O marketing financeiro e o espírito do varejo
A idéia dos bancos de reforçar os anúncios de linhas de créditos e serviços financeiros parte da percepção de que os clientes começam a comparar os preços entre os bancos
Da Redação
Publicado em 10 de outubro de 2010 às 03h34.
O ABN Amro mostra clientes tão incrédulos com as taxas de juros que se julgam vítimas de uma pegadinha. O Unibanco faz anúncios de página inteira nos principais jornais do país com ofertas de crédito e se prepara para lançar uma nova campanha nacional. O HSBC põe no ar uma das peças mais agressivas: a Mata Tarifas, onde um senhor de avental branco, munido de um eficiente spray, abate tarifas elevadas. As tradicionais campanhas publicitárias dos bancos - e suas cenas com pais sorrindo para seus filhos, casais confiantes na segurança do futuro ou mensagens bem humoradas sobre as vantagens do atendimento das instituições - agora são acompanhadas por anúncios ancorados em promoções de tarifas e taxas de juros.
Quem está atrás do balcão do banco garante: essas campanhas são sinais dos tempos e mostram o que vem por aí em matéria de concorrência. Os bancos não podem mais crescer fazendo aquisições , diz Rogério Estevão, diretor de produtos do Unibanco. Daqui para frente, o crescimento será pela sedução do cliente. Vamos tomar essa liderança jogando com as armas próprias do varejo.
A oferta de crédito de 20,4 bilhões de reais, para 14 linhas, estampadas nos jornais pelo Unibanco trabalha com spreads estreitos principalmente levando em conta que a Selic, taxa básica de juros embutida nos juros listados nas propagandas, está em 1,75% ao mês. Entre as ofertas está o Crédito Direto ao Consumidor (CDC) de automóveis, com taxas a partir de 1,99% ao mês, com um spread inferior a 0,25 ponto percentual. Fomos agressivos , diz Estevão. Fizemos uma revisão depois da reunião do Copom (Comitê de Política Monetária) e vamos repassar futuras quedas . Em no máximo duas semanas, o banco lança na mídia a publicidade da Conta sob Medida, novo produto que permitirá aos clientes reduzir e até zerar o pagamento de tarifas. Um dos alvos da novidade são as empresas.
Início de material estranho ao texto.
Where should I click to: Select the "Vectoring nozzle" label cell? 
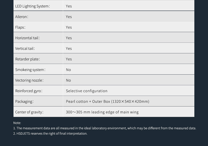pos(30,80)
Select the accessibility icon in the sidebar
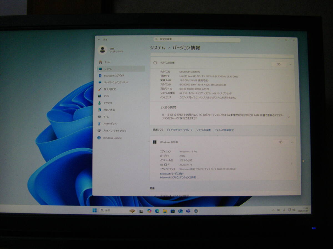The image size is (333, 249). coord(99,123)
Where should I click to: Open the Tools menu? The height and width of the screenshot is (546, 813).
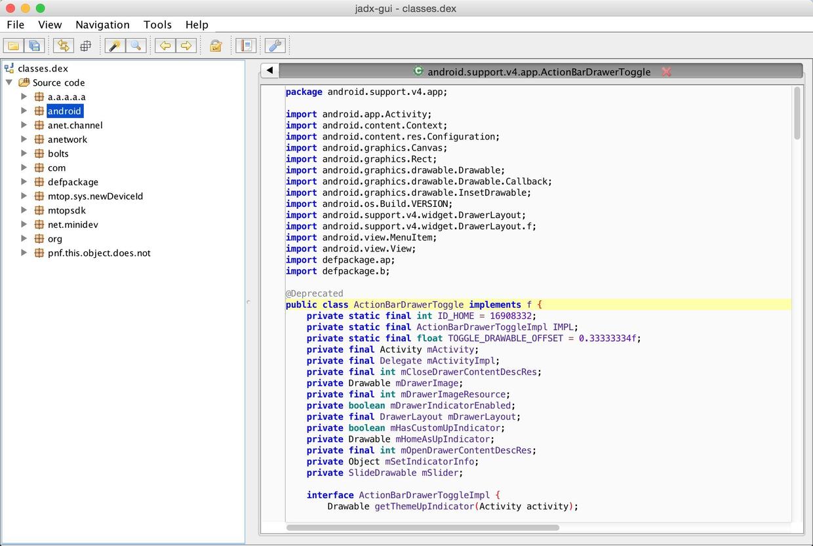[157, 25]
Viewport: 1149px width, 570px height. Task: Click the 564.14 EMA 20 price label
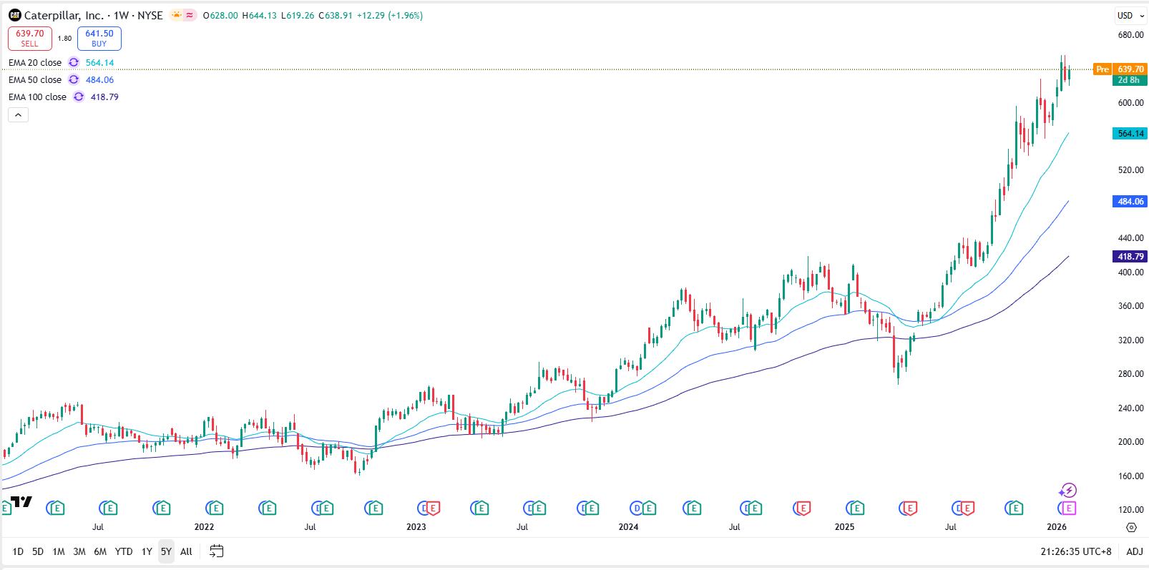pyautogui.click(x=1130, y=134)
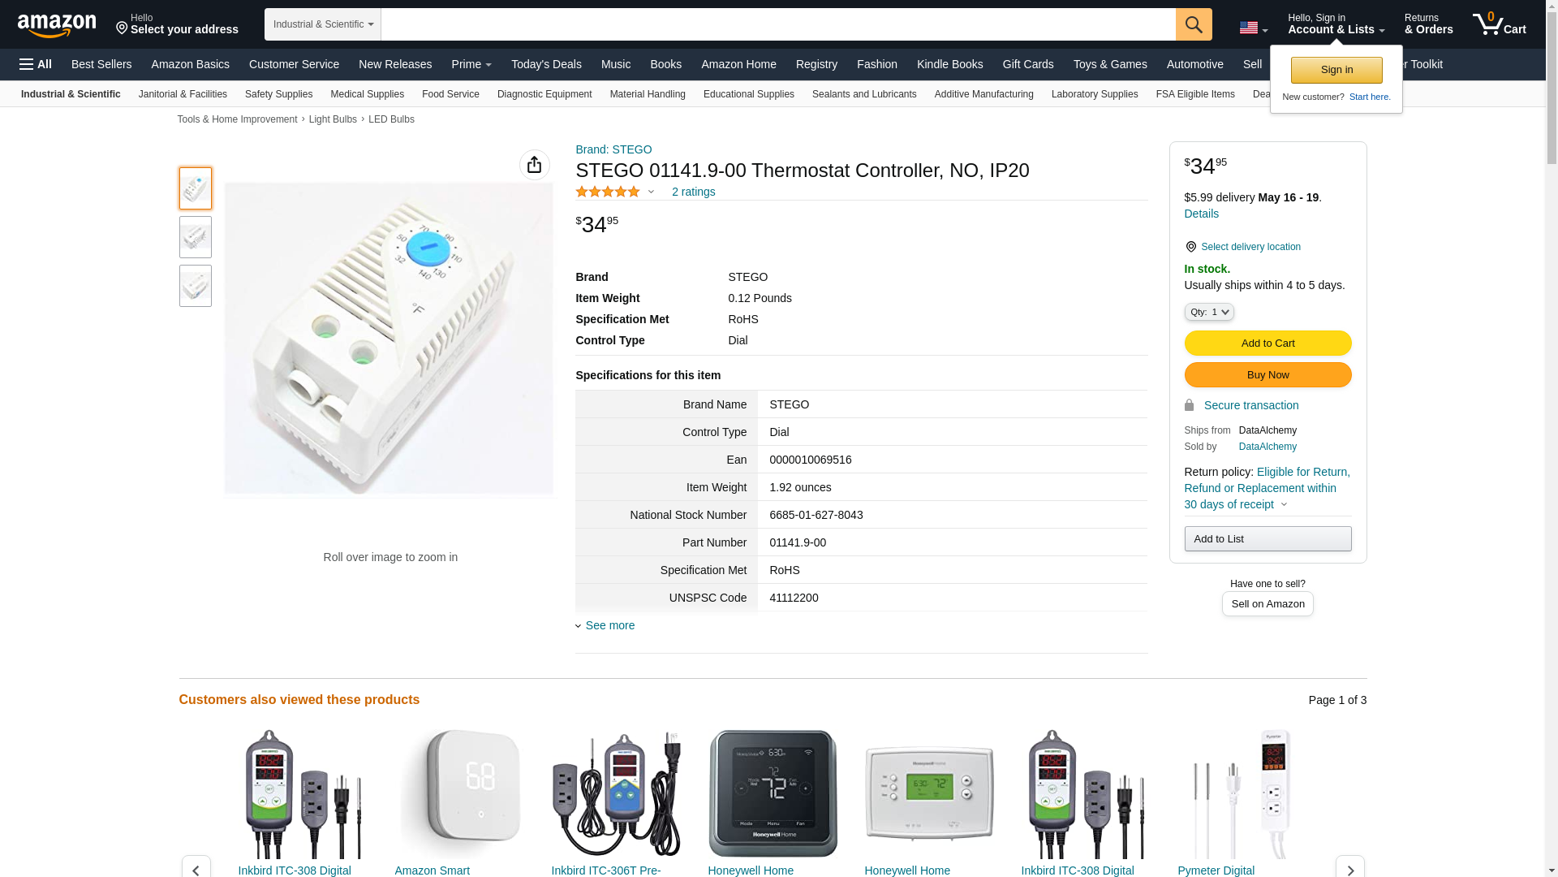The width and height of the screenshot is (1558, 877).
Task: Click inside the search input field
Action: click(x=777, y=24)
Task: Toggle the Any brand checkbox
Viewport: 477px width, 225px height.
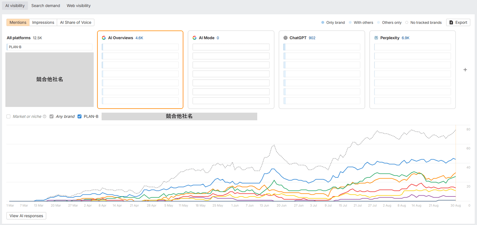Action: [x=51, y=116]
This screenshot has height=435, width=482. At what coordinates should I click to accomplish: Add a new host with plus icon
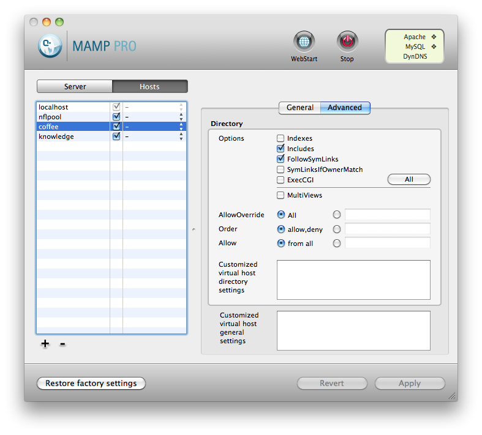pos(45,344)
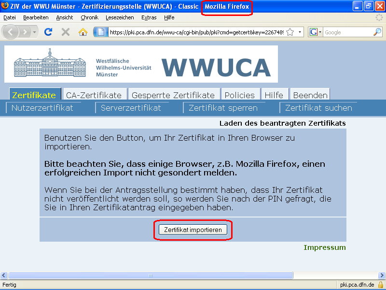Open the browser Home page
This screenshot has width=386, height=290.
coord(83,32)
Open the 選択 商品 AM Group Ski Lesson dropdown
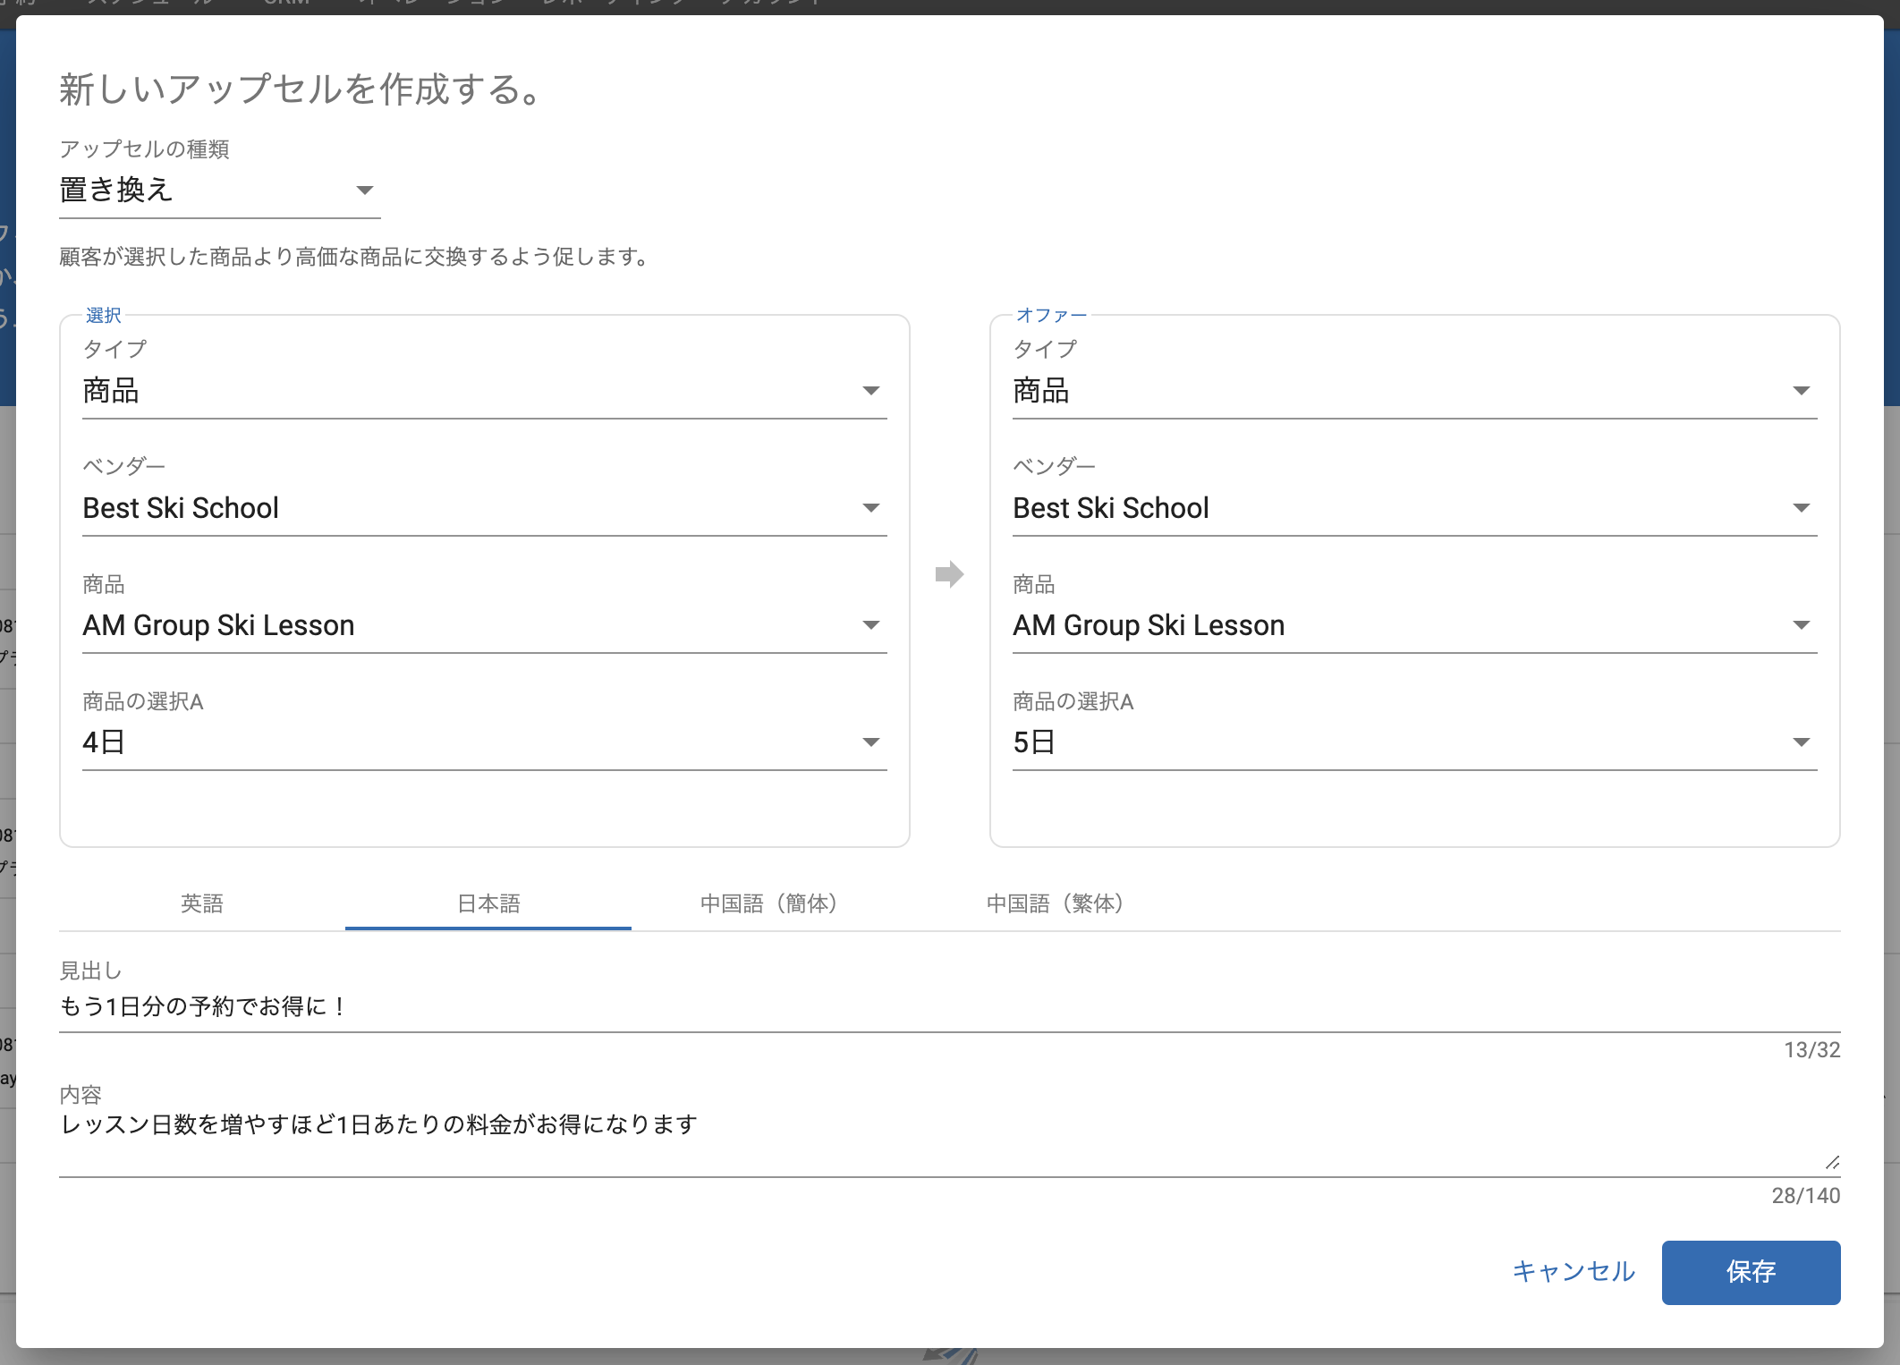Screen dimensions: 1900x1365 pos(483,625)
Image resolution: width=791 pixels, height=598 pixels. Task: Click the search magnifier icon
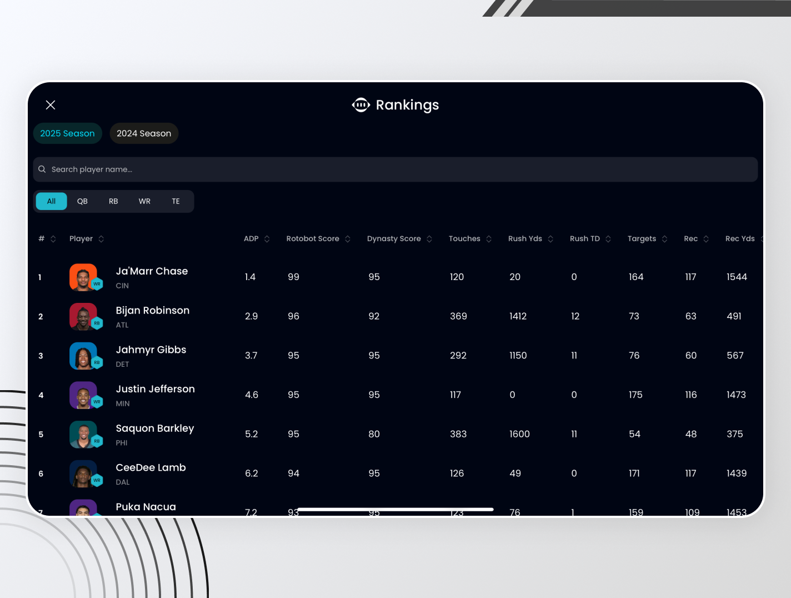tap(42, 170)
Em cinco anos, o Unibanco espera ampliar de 460 000 para 600 000 o número de clientes pessoas jurídicas e elevar de 10% para 14% a fatia de mercado no segmento de pequenas e médias empresas.
Cliente atento
A idéia dos bancos de reforçar os anúncios de linhas de créditos e serviços financeiros parte da percepção de que os clientes começam a comparar os preços entre os bancos. O público mudou: antes não prestava atenção às tarifas, mas agora faz comparações , diz Sylvia Cassettare, gerente de produtos do HSBC. Nossa proposta é atrair novos clientes sensíveis às diferenças de preços. O HSBC pretende investir 9,5 milhões de reais nos comerciais do Mata Tarifas e espera fechar o ano com 500 mil novos correntistas, além de tornar mais fiéis os 3,5 milhões de clientes. As ofertas levam ao extremo uma prática já adotada no setor: quanto mais o cliente usa os produtos do banco, menores as tarifas. A isenção pode chegar a 100%.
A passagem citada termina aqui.